Extracted information:
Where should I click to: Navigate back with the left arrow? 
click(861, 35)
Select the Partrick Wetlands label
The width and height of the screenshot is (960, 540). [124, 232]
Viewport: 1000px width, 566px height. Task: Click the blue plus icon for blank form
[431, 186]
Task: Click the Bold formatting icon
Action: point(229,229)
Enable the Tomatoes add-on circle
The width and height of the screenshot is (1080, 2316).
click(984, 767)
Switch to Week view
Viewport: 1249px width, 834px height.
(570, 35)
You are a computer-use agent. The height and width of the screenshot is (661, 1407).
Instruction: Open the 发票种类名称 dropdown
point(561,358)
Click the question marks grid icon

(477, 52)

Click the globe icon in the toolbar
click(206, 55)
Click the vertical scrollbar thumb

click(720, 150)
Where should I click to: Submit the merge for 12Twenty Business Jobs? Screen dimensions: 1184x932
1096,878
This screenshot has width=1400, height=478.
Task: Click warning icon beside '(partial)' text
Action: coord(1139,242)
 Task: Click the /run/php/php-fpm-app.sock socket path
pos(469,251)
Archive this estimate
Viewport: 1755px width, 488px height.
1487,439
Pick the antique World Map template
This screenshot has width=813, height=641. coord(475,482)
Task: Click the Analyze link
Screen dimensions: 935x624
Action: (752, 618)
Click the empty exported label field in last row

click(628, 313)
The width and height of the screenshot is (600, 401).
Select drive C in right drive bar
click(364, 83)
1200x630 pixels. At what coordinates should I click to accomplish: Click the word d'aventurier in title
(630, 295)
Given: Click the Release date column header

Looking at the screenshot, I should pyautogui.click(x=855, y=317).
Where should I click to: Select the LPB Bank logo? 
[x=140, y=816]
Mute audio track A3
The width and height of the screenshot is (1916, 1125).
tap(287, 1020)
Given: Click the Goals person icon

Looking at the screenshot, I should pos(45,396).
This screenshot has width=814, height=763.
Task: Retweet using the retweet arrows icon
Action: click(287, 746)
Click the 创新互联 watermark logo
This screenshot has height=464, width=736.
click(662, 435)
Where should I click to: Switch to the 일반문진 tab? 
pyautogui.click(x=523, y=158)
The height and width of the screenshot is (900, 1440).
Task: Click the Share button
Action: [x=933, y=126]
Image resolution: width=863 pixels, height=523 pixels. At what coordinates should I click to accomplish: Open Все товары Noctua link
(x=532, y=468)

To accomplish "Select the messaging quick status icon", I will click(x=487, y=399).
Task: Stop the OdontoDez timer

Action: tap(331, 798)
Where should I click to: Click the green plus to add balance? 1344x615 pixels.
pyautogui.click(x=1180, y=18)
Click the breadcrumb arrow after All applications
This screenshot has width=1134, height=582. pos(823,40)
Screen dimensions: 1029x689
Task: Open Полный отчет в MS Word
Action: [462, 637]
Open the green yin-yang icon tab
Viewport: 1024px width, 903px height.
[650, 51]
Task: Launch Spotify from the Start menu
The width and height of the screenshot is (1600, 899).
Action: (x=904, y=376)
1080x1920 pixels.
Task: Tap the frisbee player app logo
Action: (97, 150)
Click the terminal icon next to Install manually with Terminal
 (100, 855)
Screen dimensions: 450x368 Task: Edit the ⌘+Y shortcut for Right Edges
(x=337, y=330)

Directions for this task: Without omitting anything, output the entries exactly.

Result of this exercise:
Where should I click to: Navigate back with the left arrow? 
click(861, 35)
Select the Partrick Wetlands label
The width and height of the screenshot is (960, 540). [124, 232]
Viewport: 1000px width, 566px height. Task: Click the blue plus icon for blank form
[431, 186]
Task: Click the Bold formatting icon
Action: point(229,229)
Enable the Tomatoes add-on circle
The width and height of the screenshot is (1080, 2316).
click(984, 767)
Switch to Week view
Viewport: 1249px width, 834px height.
(570, 35)
You are a computer-use agent. The height and width of the screenshot is (661, 1407).
Instruction: Open the 发票种类名称 dropdown
point(561,358)
Click the question marks grid icon

(477, 52)

Click the globe icon in the toolbar
click(206, 55)
Click the vertical scrollbar thumb

click(720, 150)
Where should I click to: Submit the merge for 12Twenty Business Jobs? Screen dimensions: 1184x932
1096,878
This screenshot has width=1400, height=478.
Task: Click warning icon beside '(partial)' text
Action: coord(1139,242)
 Task: Click the /run/php/php-fpm-app.sock socket path
pos(469,251)
Archive this estimate
Viewport: 1755px width, 488px height.
1487,439
Pick the antique World Map template
This screenshot has width=813, height=641. coord(475,482)
Task: Click the Analyze link
Screen dimensions: 935x624
Action: (752, 618)
Click the empty exported label field in last row

click(628, 313)
The width and height of the screenshot is (600, 401).
Select drive C in right drive bar
click(364, 83)
1200x630 pixels. At what coordinates should I click to accomplish: Click the word d'aventurier in title
(630, 295)
Given: Click the Release date column header

Looking at the screenshot, I should pyautogui.click(x=855, y=317).
Where should I click to: Select the LPB Bank logo? 
[x=140, y=816]
Mute audio track A3
The width and height of the screenshot is (1916, 1125).
tap(287, 1020)
Given: Click the Goals person icon

Looking at the screenshot, I should pos(45,396).
This screenshot has width=814, height=763.
Task: Retweet using the retweet arrows icon
Action: click(287, 746)
Click the 创新互联 watermark logo
This screenshot has height=464, width=736.
click(662, 435)
Where should I click to: Switch to the 일반문진 tab? 
pyautogui.click(x=523, y=158)
The height and width of the screenshot is (900, 1440).
Task: Click the Share button
Action: [x=933, y=126]
Image resolution: width=863 pixels, height=523 pixels. At what coordinates should I click to accomplish: Open Все товары Noctua link
(x=532, y=468)

To accomplish "Select the messaging quick status icon", I will click(x=487, y=399).
Task: Stop the OdontoDez timer

Action: tap(331, 798)
Where should I click to: Click the green plus to add balance? 1344x615 pixels.
pyautogui.click(x=1180, y=18)
Click the breadcrumb arrow after All applications
This screenshot has width=1134, height=582. pos(823,40)
Screen dimensions: 1029x689
Task: Open Полный отчет в MS Word
Action: [462, 637]
Open the green yin-yang icon tab
Viewport: 1024px width, 903px height.
[650, 51]
Task: Launch Spotify from the Start menu
The width and height of the screenshot is (1600, 899).
Action: (x=904, y=376)
1080x1920 pixels.
Task: Tap the frisbee player app logo
Action: (97, 150)
Click the terminal icon next to Install manually with Terminal
 (100, 855)
Screen dimensions: 450x368 Task: Edit the ⌘+Y shortcut for Right Edges
(x=337, y=330)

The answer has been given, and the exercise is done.